Wspominałam kiedyś o liniach prowadzących i głównych punktach kompozycji. Dzisiaj chcę poruszyć temat bardzo bliski: linie i punkty widokowe. Jest to znakomity sposób na to, aby połączyć dom z ogrodem, wykorzystać atrakcyjny widok za ogrodzeniem (jeśli taki mamy) i ogólnie stworzyć ogród, który nie wygląda… przypadkowo. Jest to również bardzo dobra metoda, jeśli ktoś ma działkę i nie bardzo wie, od czego zacząć jej zagospodarowanie: gdzie postawić altanę a gdzie zrobić rabaty?
Czym są linie i punkty widokowe i czym się różnią od "focal points"?
Sprawa jest bardzo prosta: punkt widokowy to miejsce, z którego roztacza się widok (w przypadku małych ogrodów – widoczek:D). A focal point jest to główny punkt kompozycji; punkt, który ściąga na siebie wzrok osoby znajdującej się w punkcie widokowym. Linia widokowa to kierunek, w którym podąża wzrok. Linie prowadzące prowadzą wzrok właśnie w tym kierunku. Wszystkie te elementy powinny wzajemnie ze sobą być skoordynowane. Np. w ten sposób:

Brzmi prosto? W teorii, bo w praktyce wcale nierzadko spotykałam się z przypadkami, że te linie i punkty kompletnie się rozjeżdżają. Widziałam ogród, w którym była utworzona oś centralna, wokół której zrobiono nasadzenia, zrobiona całkiem z boku ogrodu. Widziałam ławeczki, bardzo ładnie ozdobione donicami i roślinami, ale jeśli się na nich usiadło, to się patrzyło na pustą ścianę domu sąsiada. Piękne rośliny, które mogłyby stanowić prawdziwą ozdobę i „focal point” całego ogrodu tak wciśnięte gdzieś w rabatę, że trzeba było dobrze się rozejrzeć, żeby je znaleźć.

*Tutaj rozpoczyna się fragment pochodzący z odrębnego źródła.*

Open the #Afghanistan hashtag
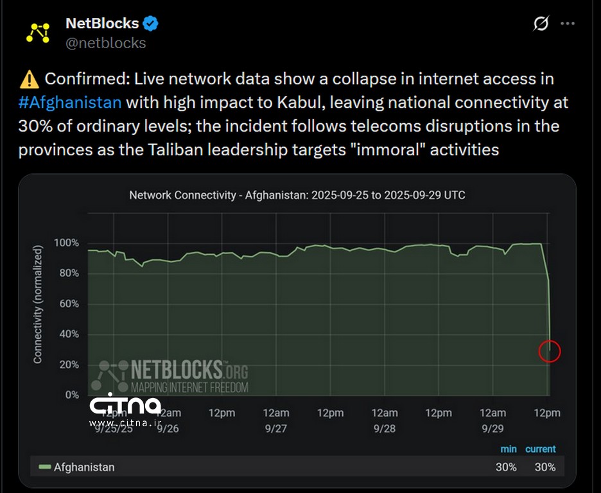The height and width of the screenshot is (493, 601). pyautogui.click(x=69, y=103)
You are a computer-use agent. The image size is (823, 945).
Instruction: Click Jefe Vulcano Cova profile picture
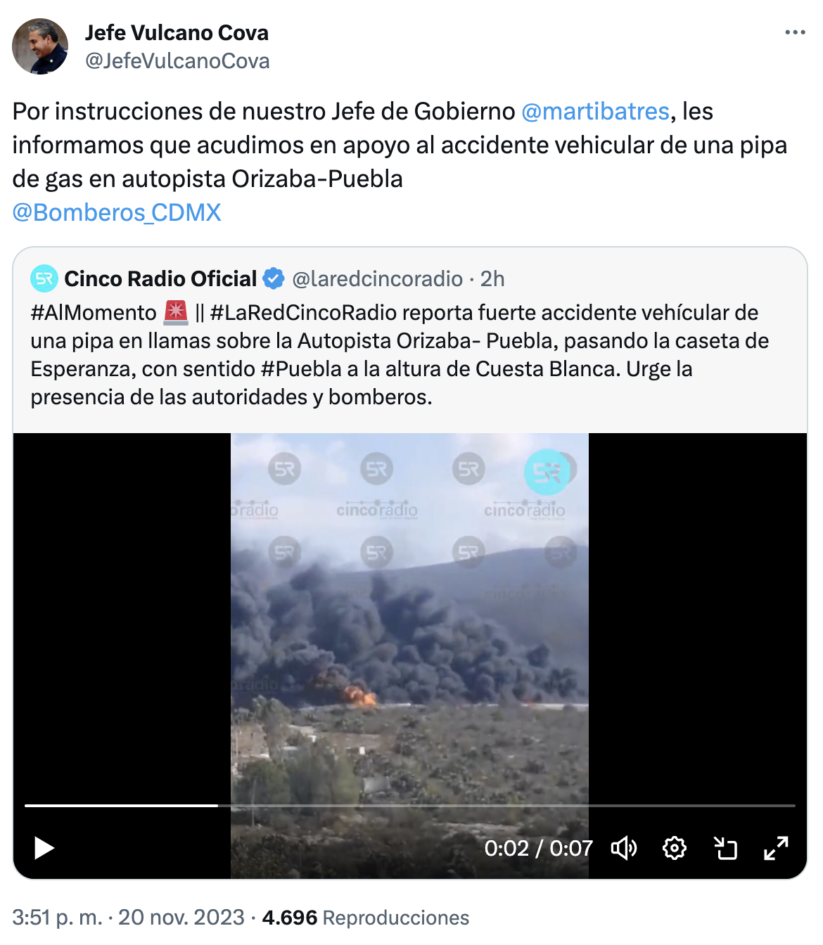click(x=40, y=46)
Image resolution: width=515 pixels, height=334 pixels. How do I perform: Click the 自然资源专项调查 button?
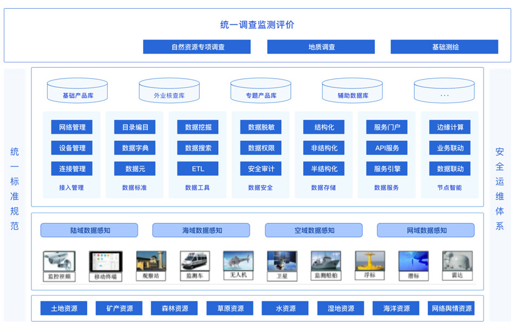tap(197, 47)
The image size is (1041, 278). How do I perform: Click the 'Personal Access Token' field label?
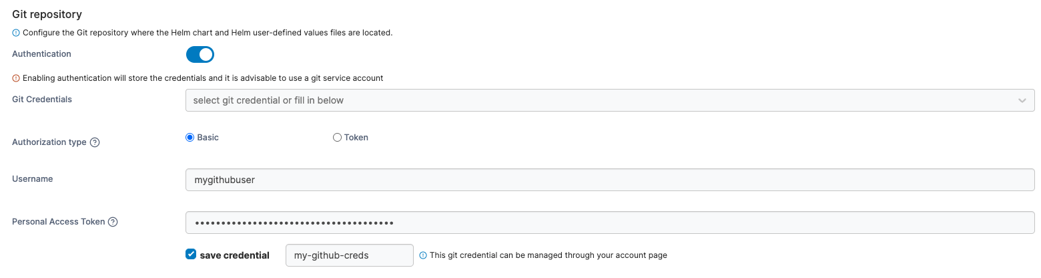tap(59, 222)
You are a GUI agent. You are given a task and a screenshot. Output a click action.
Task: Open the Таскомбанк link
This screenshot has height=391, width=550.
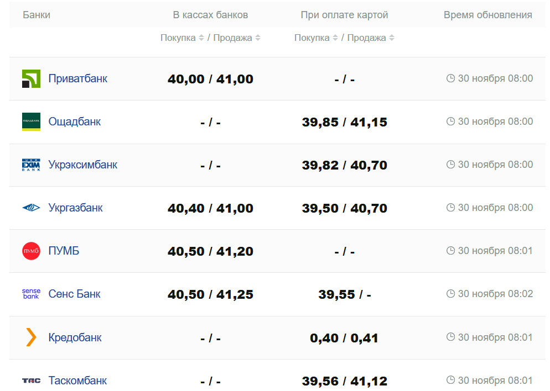77,381
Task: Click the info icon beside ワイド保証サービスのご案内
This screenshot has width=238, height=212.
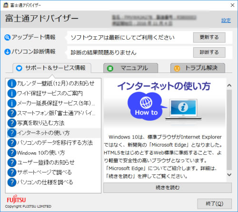Action: pyautogui.click(x=12, y=93)
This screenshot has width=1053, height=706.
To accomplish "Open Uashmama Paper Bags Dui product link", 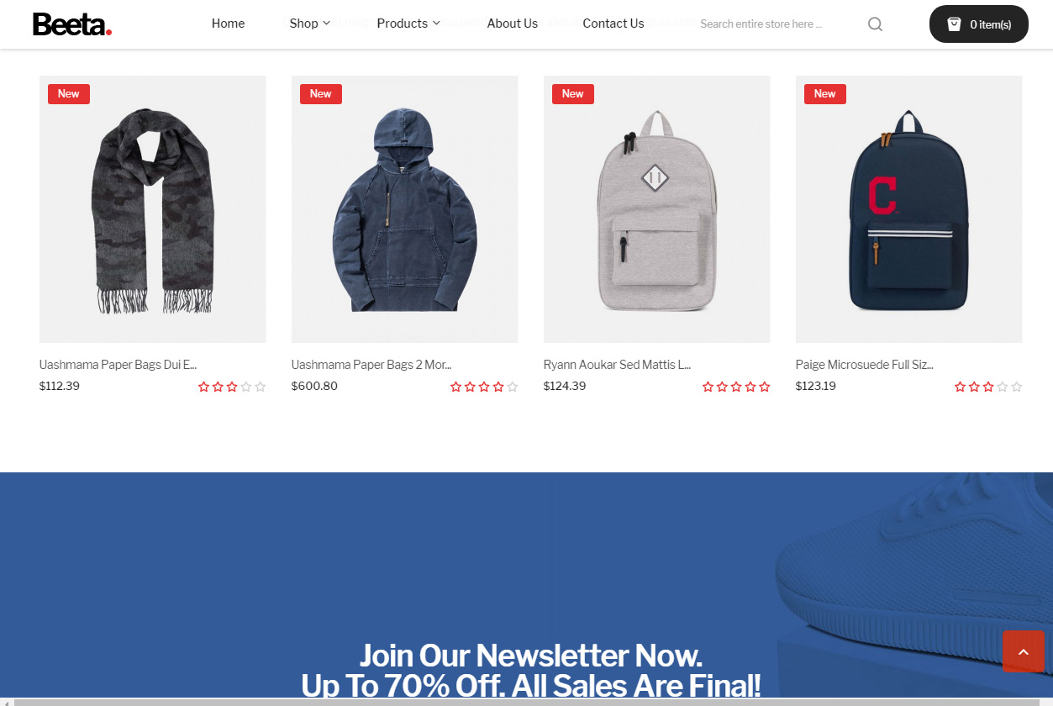I will point(118,365).

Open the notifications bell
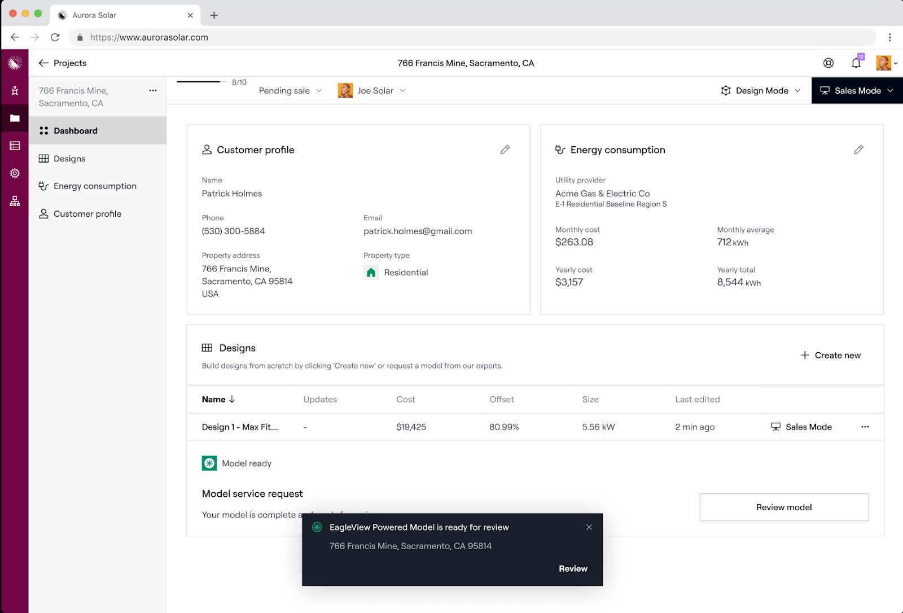pyautogui.click(x=856, y=63)

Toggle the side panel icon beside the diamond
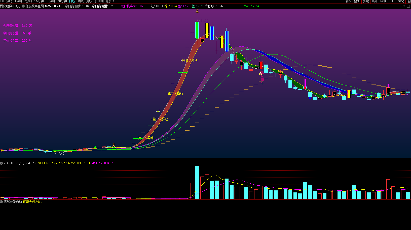tap(408, 6)
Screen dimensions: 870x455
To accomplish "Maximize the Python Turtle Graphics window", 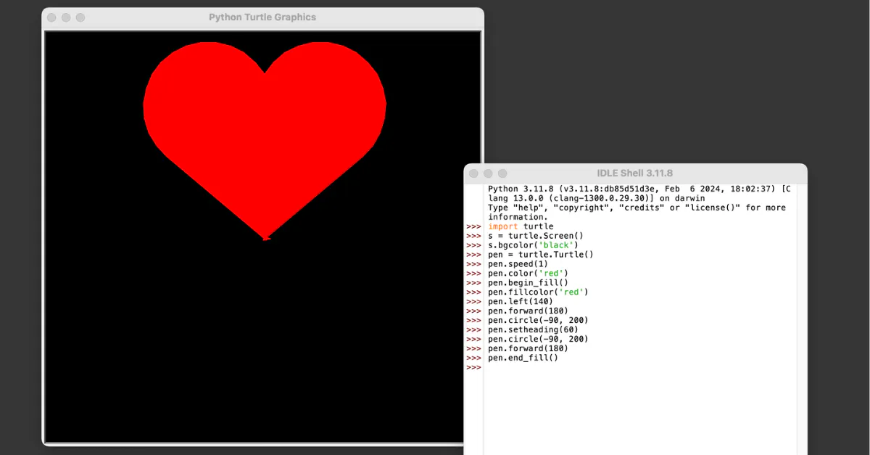I will (80, 17).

Jak wykorzystać linie widokowe?
1. Zacznij od domu
Z których okien najczęściej widzisz swój ogród? Zwykle jest to okno salonu, czasem jadalni lub kuchni. Zadbaj o to, żeby to właśnie z tych okien był najpiękniejszy widok. Warto, bo ten widok będziesz oglądać przez cały rok, nawet jak pogoda będzie paskudna i o wyjściu do ogrodu nikt nawet nie pomyśli. Zawsze, ale to ZAWSZE piękny widok powinien się roztaczać z drzwi tarasowych (szewc bez butów chodzi – akurat u mnie widok z drzwi tarasowych jest najpaskudniejszy w całym ogrodzie i bardzo nad tym boleję; niestety, jego poprawienie wymaga pewnych inwestycji, na które jeszcze nie mogę sobie pozwolić; ale kiedyś się uda).

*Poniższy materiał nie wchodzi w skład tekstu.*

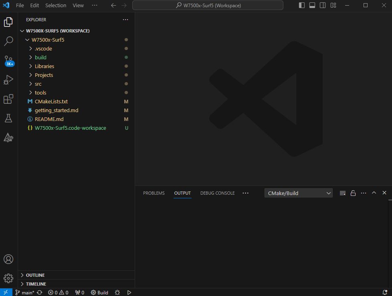Toggle the lock scrolling control in Output panel
The height and width of the screenshot is (296, 392).
353,193
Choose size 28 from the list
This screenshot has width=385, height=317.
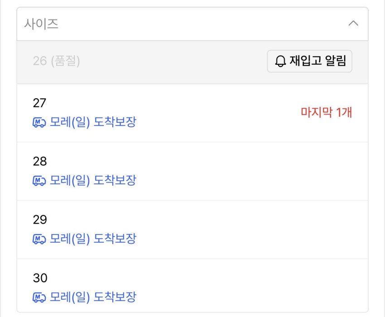point(40,162)
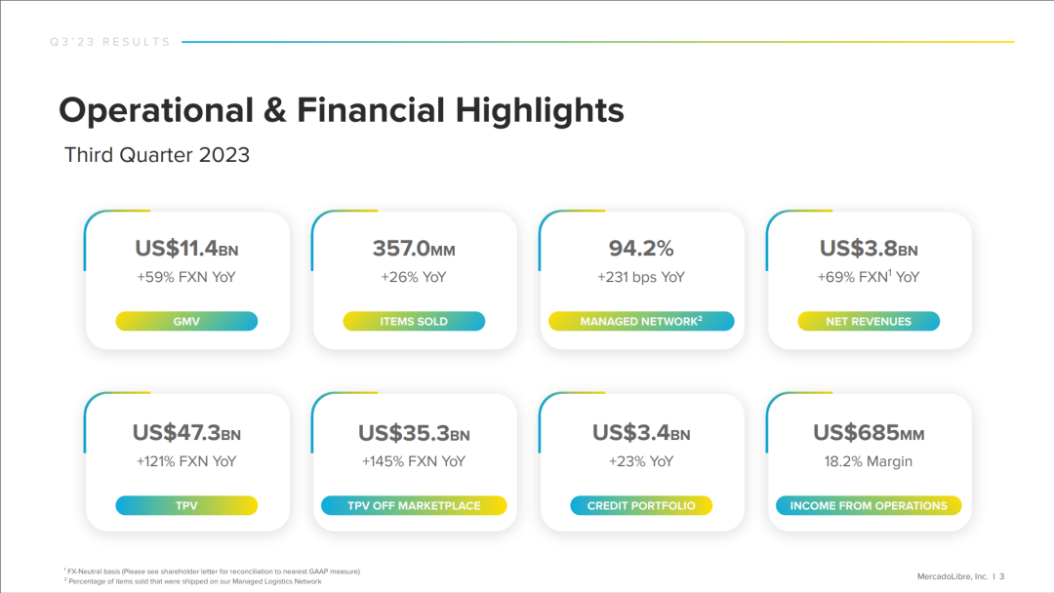Image resolution: width=1054 pixels, height=593 pixels.
Task: Select the US$3.8BN net revenues value
Action: pos(869,249)
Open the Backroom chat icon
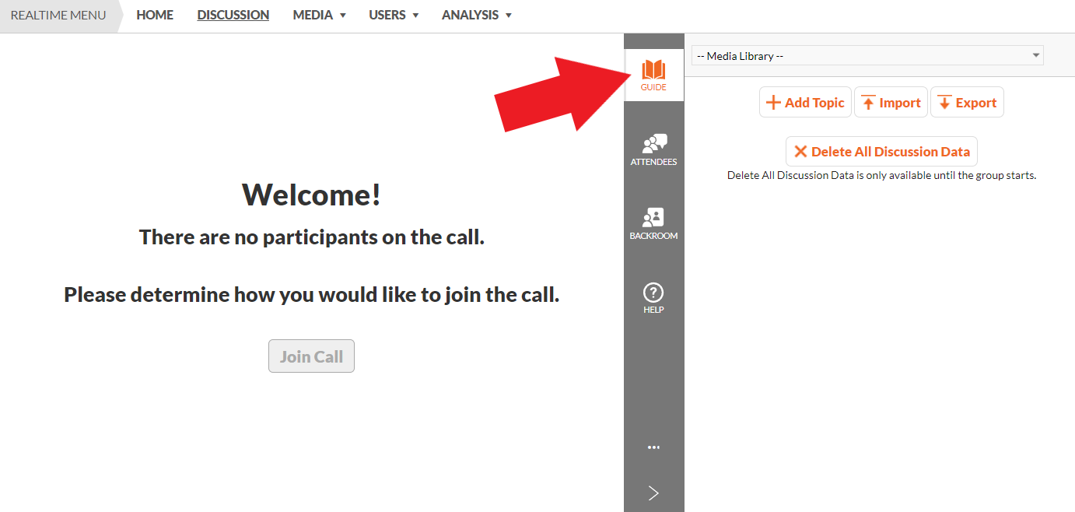1075x512 pixels. (653, 218)
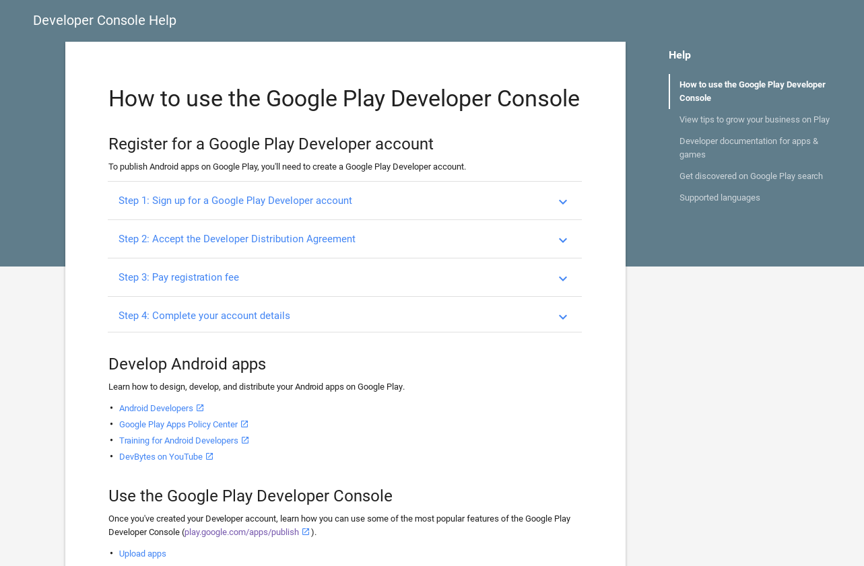Open Step 3: Pay registration fee section

(x=178, y=277)
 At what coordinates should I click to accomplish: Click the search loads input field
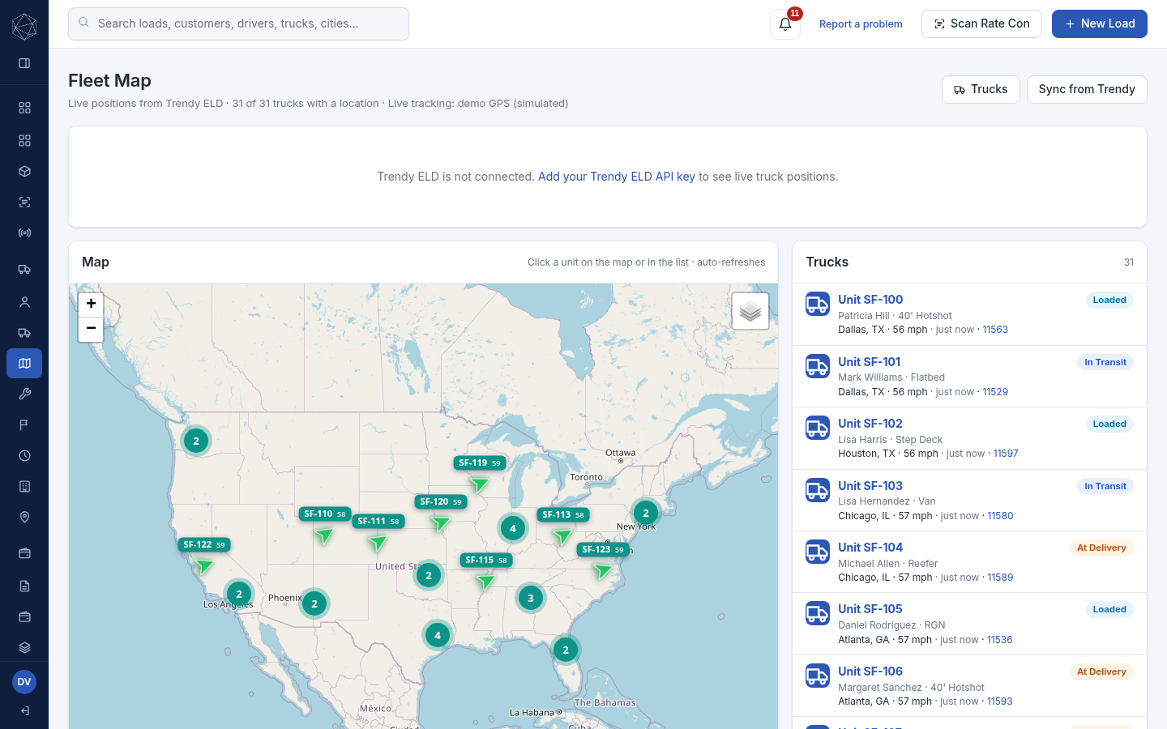point(238,23)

2. Wyjdź do ogrodu i poszukaj naturalnych punktów i widoków, które można wykorzystać
Czy masz jakieś miejsca, w których szczególnie przyjemnie jest spędzać czas? Może jakaś nagrzana ściana, przy której można posiedzieć z kawą wczesną wiosną lub późną jesienią? Albo odwrotnie: jakieś ocienione i chłodne miejsce, które oferuje ulgę w upalny dzień? Zrób tam swoje punkty widokowe i tak poprowadź nasadzenia i ścieżki, żeby właśnie stamtąd rozciągał się najlepszy widok – tak jak to zrobiono tutaj:
A może odwrotnie – nie masz żadnego szczególnego miejsca na ustawienie ławeczki ale za to masz ładny widok za ogrodzeniem? Zamiast sadzić wysoki żywopłot – wykorzystaj go i ustaw altanę czy pergolę w takim miejscu, z którego najlepiej będzie można się nim napawać. Na zdjęciu niżej niskie barierki prowadzą wzrok w bezkresy, które się rozciągają za nimi:
3. Jeśli nie masz naturalnych elementów, które można by wykorzystać - jesteś zdana/-y na własną wyobraźnię
Samemu trzeba wtedy wymyśleć jak poprowadzić linie widokowe, gdzie zrobić punkty widokowe, a gdzie ustawić „focal points”. Zaczynając oczywiście od domu i dodając ewentualnie kolejne linie i punkty – jeśli wielkość ogrodu na to pozwala. Znalazłam w sieci przykład na to, jak sobie z tym poradził pewien właściciel domu w stylu klasycznym.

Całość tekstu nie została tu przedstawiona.